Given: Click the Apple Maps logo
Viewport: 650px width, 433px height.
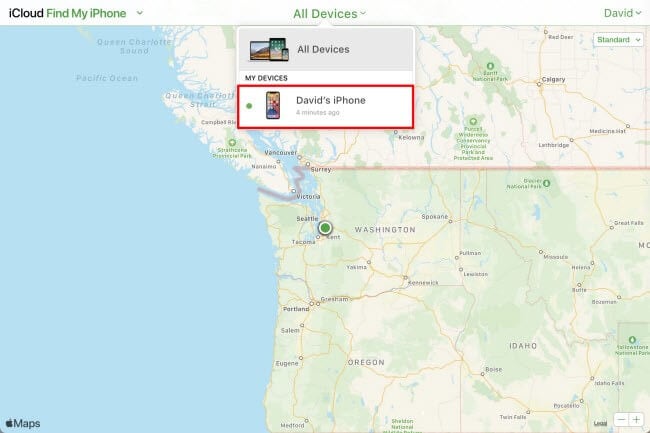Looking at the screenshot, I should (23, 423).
...
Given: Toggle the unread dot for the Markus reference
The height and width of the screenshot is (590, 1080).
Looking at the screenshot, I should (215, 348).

* _GOAL OF THE EXERCISE_:
Every line in the data that holds the string "Given" should be returned.

* _TASK SOLUTION_:
Given: Click the Apple Maps logo
Given: Toggle the unread dot for the Markus reference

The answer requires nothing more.